Output all of the lines below exactly, and leave out each image.

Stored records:
Segment Open
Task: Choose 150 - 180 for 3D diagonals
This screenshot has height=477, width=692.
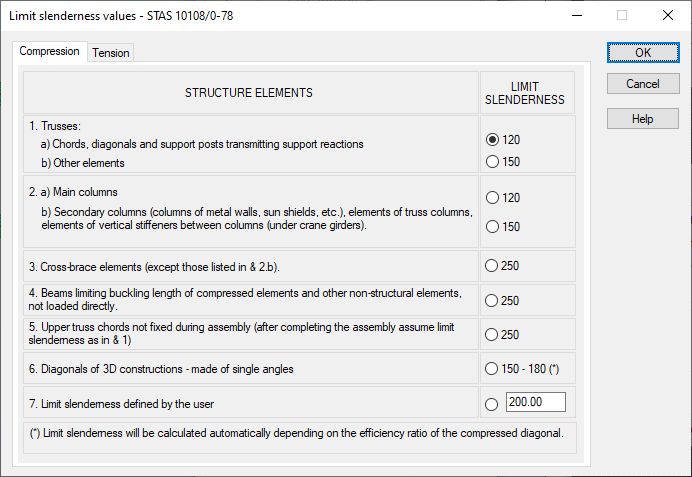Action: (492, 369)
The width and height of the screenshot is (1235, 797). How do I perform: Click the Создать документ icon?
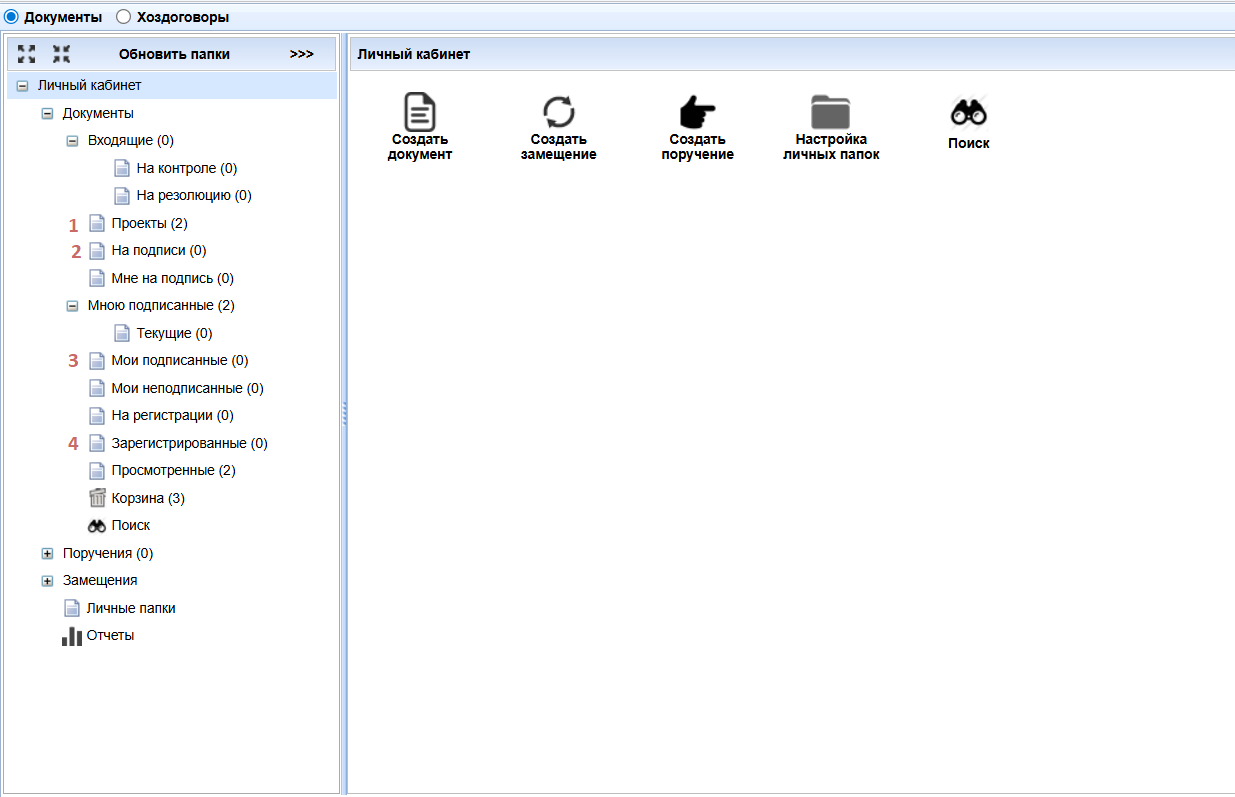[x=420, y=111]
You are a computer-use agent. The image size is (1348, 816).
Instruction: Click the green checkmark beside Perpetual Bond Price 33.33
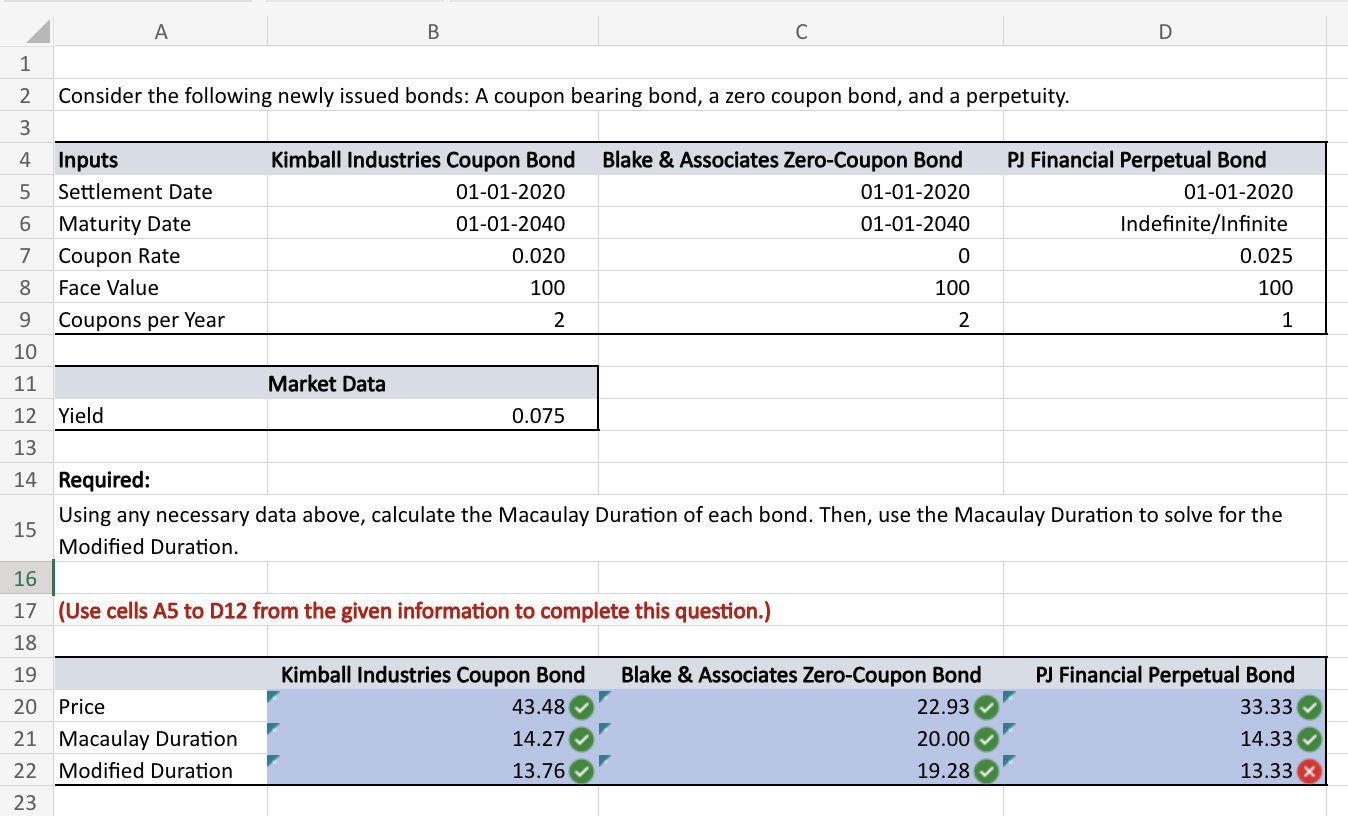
Segment Closed
*Result of this exercise:*
Task: Choose 150 - 180 for 3D diagonals
This screenshot has height=477, width=692.
Action: (492, 369)
The width and height of the screenshot is (1235, 797). How do I perform: Click the Создать документ icon?
[x=420, y=111]
You are a computer-use agent. The image size is (1348, 816).
Instruction: Click the green checkmark beside Perpetual Bond Price 33.33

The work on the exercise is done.